It's no secret that the things we click on, scroll across, swipe, tap or drag when we're browsing online or using a smartphone application can yield valuable information about us. Such data is a veritable goldmine to web browsers and online retailers who use it to assess our preferences and target advertising to our tastes. But, researchers at UC Santa Barbara suggest that studying users' online or smartphone actions could yield far more information about us than simply shopping habits.
With $499,949 in funding from the National Science Foundation, computer science professors Ben Zhao and Heather Zheng will investigate how these detailed, time-stamped logs of online and smartphone user actions, dubbed "clickstreams," can reveal insights about users.
"We're trying to build natural, data-driven models of user behavior, without external labels or preconceived categories, but rather from natural patterns in user behavior," said Zhao. To do this, the researchers will analyze anonymized user action logs from Los Angeles-based smartphone app Whisper and Chinese social media site Renren. "By avoiding preset categories, we can identify real natural patterns that may be difficult to predict, while allowing for real unexpected surprises in user behavior," he explained.
Using similarity graphs to compare the data from the multitudes of clickstreams, the scientists hope to identify general behavior patterns over time. This information can in turn be used to identify abnormal or unusual behaviors that could, for instance, indicate security risks.

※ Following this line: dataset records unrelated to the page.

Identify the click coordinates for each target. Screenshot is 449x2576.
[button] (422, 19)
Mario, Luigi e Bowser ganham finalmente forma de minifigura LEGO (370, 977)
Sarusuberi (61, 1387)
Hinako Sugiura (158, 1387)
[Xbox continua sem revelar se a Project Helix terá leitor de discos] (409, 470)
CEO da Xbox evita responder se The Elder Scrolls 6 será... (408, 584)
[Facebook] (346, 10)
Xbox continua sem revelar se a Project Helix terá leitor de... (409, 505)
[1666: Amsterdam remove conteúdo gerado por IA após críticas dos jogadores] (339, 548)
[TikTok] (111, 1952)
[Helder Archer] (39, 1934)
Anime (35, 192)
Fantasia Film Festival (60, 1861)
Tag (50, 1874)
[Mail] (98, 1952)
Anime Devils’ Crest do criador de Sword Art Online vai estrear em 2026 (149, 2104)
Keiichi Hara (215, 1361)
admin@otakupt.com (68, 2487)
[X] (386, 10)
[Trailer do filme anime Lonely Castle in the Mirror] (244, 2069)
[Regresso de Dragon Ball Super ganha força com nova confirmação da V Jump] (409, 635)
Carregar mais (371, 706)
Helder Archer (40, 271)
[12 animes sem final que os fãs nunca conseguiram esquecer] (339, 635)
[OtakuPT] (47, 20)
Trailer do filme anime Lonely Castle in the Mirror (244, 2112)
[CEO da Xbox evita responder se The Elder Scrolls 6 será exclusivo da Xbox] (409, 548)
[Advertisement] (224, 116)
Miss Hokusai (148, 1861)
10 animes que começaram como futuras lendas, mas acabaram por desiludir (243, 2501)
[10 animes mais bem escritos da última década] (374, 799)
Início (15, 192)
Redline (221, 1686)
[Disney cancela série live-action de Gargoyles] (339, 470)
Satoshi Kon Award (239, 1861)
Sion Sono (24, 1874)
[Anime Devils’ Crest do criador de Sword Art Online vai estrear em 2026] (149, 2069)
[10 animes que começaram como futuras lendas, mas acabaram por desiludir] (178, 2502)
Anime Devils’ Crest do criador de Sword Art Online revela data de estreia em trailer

"We've already done this successfully on LinkedIn and Renren to identify users using fake accounts to attack those systems," said Zhao. "The resulting accuracy has been exceptional, and has detected attacks that we could not have predicted in advance, simply by noting how large groups of users act similarly to each other but unlike most normal users in the system."
In the big picture, the researchers will also be investigating methods of making these clickstream graphs scalable to large user populations -- in the hundreds of millions of users -- as well as ways to tune the modeling system to different dimensions of user behavior or to specific applications.
###